The outbreak of Ebola that is currently spreading through parts of west Africa has already killed more people than any previous outbreak of the disease.
The epidemic began in Guinea in March this year and has since spread to Sierra Leone and Liberia. According to figures from the World Health Organisation (WHO), it had infected 779 people and killed 481 as of 3 July.
There has been little sign of the disease subsiding, and medical charity Doctors Without Borders has described the situation as "out of control" after sending teams to the region.
But is there any chance of the epidemic spreading beyond Africa and up into Europe? Being just a plane ride away, there are growing concerns that the deadly virus could find its way over here.
“I think its perfectly possible that someone could arrive from an infected area on a plane, particularly from the capital of Guinea or Liberia where there have been a number of cases of the disease. Both have flight links with Europe,” virologist professor Derek Gatherer told City A.M.
Spread via contact with the bodily fluids of infected people, the virus attacks a person's internal organs and causes the progression from flu like symptoms to excessive vomiting and external bleeding.
The number of fatalities depends on the strain of the virus, but the mortality rate can sometimes reach as high as 90 per cent because there is currently no cure.
WHO says that increased movement across borders is contributing to the spread of the disease.
“The current Ebola outbreak has the potential to spread outside the affected countries and beyond the region if urgent and relevant containing measures are not put in place,” said WHO Africa director Dr. Luis Gomes Sambo at an emergency ministerial meeting in Ghana.

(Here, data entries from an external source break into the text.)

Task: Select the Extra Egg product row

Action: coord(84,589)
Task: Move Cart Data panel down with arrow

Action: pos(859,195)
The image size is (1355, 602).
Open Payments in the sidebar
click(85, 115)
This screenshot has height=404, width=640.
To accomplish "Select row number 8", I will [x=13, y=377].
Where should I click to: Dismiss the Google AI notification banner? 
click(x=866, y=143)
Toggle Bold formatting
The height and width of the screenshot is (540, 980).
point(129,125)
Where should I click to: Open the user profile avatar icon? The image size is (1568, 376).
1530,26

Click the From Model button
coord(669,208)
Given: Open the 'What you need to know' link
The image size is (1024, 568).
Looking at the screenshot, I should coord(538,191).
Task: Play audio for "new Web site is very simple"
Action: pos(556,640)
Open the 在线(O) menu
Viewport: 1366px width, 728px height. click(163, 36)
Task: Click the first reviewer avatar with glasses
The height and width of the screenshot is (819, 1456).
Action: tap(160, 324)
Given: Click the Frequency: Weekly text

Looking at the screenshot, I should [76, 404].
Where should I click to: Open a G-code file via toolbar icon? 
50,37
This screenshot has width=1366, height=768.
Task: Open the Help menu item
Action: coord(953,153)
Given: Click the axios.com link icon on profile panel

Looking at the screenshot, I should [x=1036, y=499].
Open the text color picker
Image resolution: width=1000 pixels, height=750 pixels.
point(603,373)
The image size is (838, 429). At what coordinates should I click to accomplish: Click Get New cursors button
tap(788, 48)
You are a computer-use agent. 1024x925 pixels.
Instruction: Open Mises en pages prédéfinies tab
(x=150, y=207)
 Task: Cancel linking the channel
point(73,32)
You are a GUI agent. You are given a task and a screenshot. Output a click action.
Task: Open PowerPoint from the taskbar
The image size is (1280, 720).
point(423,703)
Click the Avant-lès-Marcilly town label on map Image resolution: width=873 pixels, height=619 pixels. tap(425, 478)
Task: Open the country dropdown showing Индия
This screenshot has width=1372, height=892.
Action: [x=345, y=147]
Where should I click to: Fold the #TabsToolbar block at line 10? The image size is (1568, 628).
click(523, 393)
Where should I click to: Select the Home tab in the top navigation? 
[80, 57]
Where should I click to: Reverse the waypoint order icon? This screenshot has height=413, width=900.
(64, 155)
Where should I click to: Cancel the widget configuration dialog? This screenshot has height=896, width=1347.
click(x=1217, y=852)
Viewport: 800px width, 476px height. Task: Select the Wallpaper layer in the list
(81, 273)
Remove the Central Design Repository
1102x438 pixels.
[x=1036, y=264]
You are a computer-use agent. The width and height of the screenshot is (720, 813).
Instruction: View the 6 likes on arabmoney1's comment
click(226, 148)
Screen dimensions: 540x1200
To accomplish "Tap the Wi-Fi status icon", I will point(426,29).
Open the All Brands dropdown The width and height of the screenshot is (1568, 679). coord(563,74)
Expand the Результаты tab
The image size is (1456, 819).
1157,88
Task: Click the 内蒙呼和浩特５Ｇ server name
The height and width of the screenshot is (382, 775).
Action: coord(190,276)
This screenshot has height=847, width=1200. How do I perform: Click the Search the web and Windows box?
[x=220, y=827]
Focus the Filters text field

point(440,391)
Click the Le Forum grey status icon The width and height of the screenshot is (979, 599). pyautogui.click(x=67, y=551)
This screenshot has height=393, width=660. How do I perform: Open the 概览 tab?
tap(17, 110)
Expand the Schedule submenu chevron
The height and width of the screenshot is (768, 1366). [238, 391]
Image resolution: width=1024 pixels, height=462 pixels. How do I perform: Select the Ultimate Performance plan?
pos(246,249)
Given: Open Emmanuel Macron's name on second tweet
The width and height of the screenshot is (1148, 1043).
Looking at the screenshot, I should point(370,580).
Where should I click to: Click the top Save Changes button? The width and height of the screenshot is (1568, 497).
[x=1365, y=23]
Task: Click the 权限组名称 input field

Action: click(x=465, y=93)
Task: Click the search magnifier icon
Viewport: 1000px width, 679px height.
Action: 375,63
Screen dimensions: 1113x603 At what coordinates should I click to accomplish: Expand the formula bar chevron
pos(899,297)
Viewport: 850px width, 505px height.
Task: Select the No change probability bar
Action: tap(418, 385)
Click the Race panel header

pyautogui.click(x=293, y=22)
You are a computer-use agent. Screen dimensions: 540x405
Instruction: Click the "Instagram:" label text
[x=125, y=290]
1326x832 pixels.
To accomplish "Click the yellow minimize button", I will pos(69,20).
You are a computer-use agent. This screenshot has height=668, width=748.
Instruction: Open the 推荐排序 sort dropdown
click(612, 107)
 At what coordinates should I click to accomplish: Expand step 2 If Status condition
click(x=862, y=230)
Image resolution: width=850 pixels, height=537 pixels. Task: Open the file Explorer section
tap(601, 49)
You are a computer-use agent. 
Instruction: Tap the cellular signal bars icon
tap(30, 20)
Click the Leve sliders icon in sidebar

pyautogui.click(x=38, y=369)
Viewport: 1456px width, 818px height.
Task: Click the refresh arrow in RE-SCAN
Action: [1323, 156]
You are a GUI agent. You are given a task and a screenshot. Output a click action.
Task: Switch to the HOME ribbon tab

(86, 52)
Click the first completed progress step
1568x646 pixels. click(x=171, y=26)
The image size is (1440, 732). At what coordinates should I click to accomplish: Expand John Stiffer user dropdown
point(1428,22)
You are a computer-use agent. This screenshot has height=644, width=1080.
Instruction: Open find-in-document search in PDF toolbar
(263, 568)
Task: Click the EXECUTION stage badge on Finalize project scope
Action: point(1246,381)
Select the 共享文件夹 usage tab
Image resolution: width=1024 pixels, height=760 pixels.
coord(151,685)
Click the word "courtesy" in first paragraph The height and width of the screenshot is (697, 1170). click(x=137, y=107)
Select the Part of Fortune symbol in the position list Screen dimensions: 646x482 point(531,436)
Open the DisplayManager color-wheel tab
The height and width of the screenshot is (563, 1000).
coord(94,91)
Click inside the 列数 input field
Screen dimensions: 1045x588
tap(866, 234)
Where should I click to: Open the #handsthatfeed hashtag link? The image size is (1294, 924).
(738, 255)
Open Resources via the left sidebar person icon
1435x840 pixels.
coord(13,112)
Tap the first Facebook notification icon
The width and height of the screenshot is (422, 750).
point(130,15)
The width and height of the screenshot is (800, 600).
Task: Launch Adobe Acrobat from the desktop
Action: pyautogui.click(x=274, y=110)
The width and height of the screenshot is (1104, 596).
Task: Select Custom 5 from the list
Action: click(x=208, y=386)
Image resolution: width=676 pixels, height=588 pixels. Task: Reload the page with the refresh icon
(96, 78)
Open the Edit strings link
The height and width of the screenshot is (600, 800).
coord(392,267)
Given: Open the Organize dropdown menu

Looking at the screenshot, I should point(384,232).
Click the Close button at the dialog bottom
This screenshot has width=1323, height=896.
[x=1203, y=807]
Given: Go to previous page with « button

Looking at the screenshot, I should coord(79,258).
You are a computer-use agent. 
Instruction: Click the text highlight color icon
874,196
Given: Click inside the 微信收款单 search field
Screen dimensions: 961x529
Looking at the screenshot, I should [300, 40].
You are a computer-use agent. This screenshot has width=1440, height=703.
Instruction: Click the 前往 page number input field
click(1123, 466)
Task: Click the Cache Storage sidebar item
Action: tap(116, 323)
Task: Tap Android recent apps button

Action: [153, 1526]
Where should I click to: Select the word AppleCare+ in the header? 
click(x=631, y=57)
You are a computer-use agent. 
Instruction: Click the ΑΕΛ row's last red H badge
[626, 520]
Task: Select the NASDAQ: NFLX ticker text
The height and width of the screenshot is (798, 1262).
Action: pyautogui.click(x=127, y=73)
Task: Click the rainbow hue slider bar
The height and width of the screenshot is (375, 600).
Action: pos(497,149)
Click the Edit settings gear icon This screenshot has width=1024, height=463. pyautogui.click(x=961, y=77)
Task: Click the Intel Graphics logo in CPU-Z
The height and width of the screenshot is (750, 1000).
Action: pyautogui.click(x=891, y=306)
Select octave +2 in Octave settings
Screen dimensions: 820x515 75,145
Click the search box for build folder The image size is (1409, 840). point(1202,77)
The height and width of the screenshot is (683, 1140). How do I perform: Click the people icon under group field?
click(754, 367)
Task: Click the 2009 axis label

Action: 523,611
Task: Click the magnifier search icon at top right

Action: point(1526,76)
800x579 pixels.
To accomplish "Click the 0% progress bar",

But professor Gatherer believes that, should the disease end up on our shores, we are well equipped to deal with it and prevent it spreading. “I don't think there's much chance that it would pose a significant danger to us here, even if someone did arrive with the disease,” he said.
We are prepared for dealing with this kind of disease: we have isolation facilities that would enable us to put people in quarantine and trace their contacts to let them know that they could be at risk. It's solvable by making sure that an infected person doesn’t pass it on to anyone else. Just look at how successfully we have kept rabies out of the UK for so long, even though it is endemic in France and much of continental Europe.
The worst outbreak in history
The Ebola virus first infected humans in 1976 in a village in the Democratic Republic of Congo, along the river Ebola.
There have been over 20 subsequent outbreaks in African countries, but the current one has already exceeded all others in severity.
The graph above compares outbreaks that have resulted in 100 or more deaths over the 38 year period. The only year that came close to 2014 was 1976, when there were 602 reported cases and 431 deaths. However, even this comparison should be made with caution according to professor Gatherer.
“The only time we have ever come close to this number of fatalities in the past was in 1976, and at that time it was caused by two different strains of the virus which means you can't consider it as one. The strain causing the current outbreak is the worst one of all,” he said.
“What happens next with this outbreak depends on events that take place over the next couple of months. I would advise anyone who comes back from a tropical country with a fever to go and see their doctor: there is very little way of distinguishing between Ebola and other illnesses at the beginning because of the common flu symptoms.”